A pilot ejected following the crash of a Lockheed F-35B Lightning II jet on a Texas runway Thursday.
Police responded at approximately 10:15 a.m. to emergency calls from both Naval police and Lockheed Martin saying that a fighter jet had crashed at Naval Air Station Joint Reserve Base Fort Worth and that the pilot had ejected, White Settlement, Texas, police chief Chris Cook said in a video shot by a local Fox affiliate.
“When we arrived, we were pleased that we didn’t see a big plume of smoke, nothing like that, so we felt like, ‘OK, thoughts and prayers with the pilot, maybe they’re going to be fine,’” Cook said in the video.
The crash occurred during a test flight, Fox 4 reported.
Footage posted to Twitter by a reporter for a local CBS affiliate shows the jet descend vertically, bounce once on the runway and then go nose-down.
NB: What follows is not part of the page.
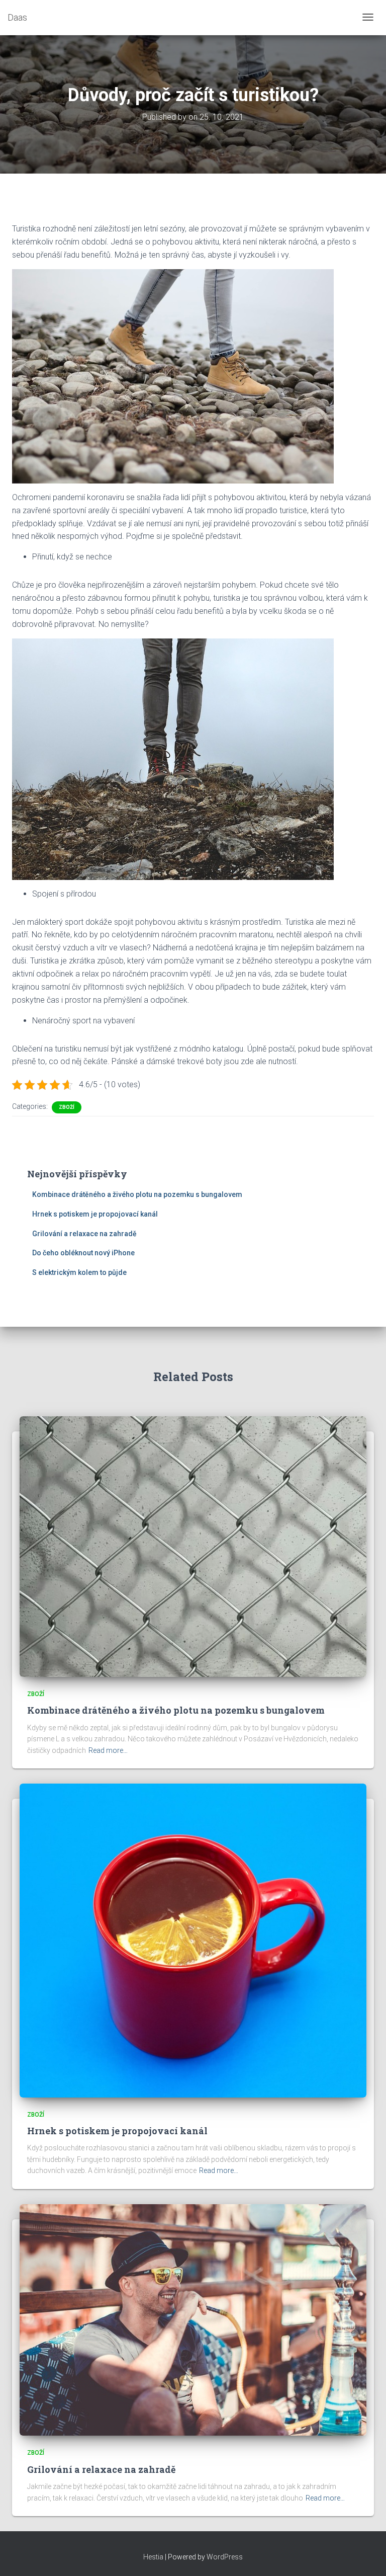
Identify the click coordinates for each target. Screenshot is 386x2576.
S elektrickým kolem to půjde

In the video, the pilot appears to eject shortly after the landing.
#Breaking New much clearer video, courtesy Kitt Wilder, of STOL variant F35 B model landing JRB Fort Worth, and pilot ejects. Condition of pilot still unknown. @CBSDFW pic.twitter.com/BeERIeyhtO
— Doug Dunbar (@cbs11doug) December 15, 2022
“We are aware of the F-35B crash on the shared runway at Naval Air Station Joint Reserve Base in Fort Worth and understand that the pilot ejected successfully,” Lockheed Martin, which has an F-35B assembly plant on the base, said in a statement Thursday, Fox 4 reported. “Safety is our priority, and we will follow appropriate investigation protocol.”
Details about the pilot’s condition weren’t immediately available. Cook told Fox 4 that the base sent firefighters and emergency responders to the scene.
It has not yet been confirmed to Marine Corps Times who owned the plane or if a military pilot was flying.
The F-35B is the variant designed for the Marine Corps. It has a short takeoff and vertical landing capability to land on Navy ships.
Over the summer, the Marine Corps, along with the Navy and Air Force, conducted investigations into whether the ejection seats in its F-35 fleet contained defective parts. As of August, the Pentagon had found only one F-35 ejection seat with a faulty part, and that was in the plane that prompted the investigations, Air Force Times reported.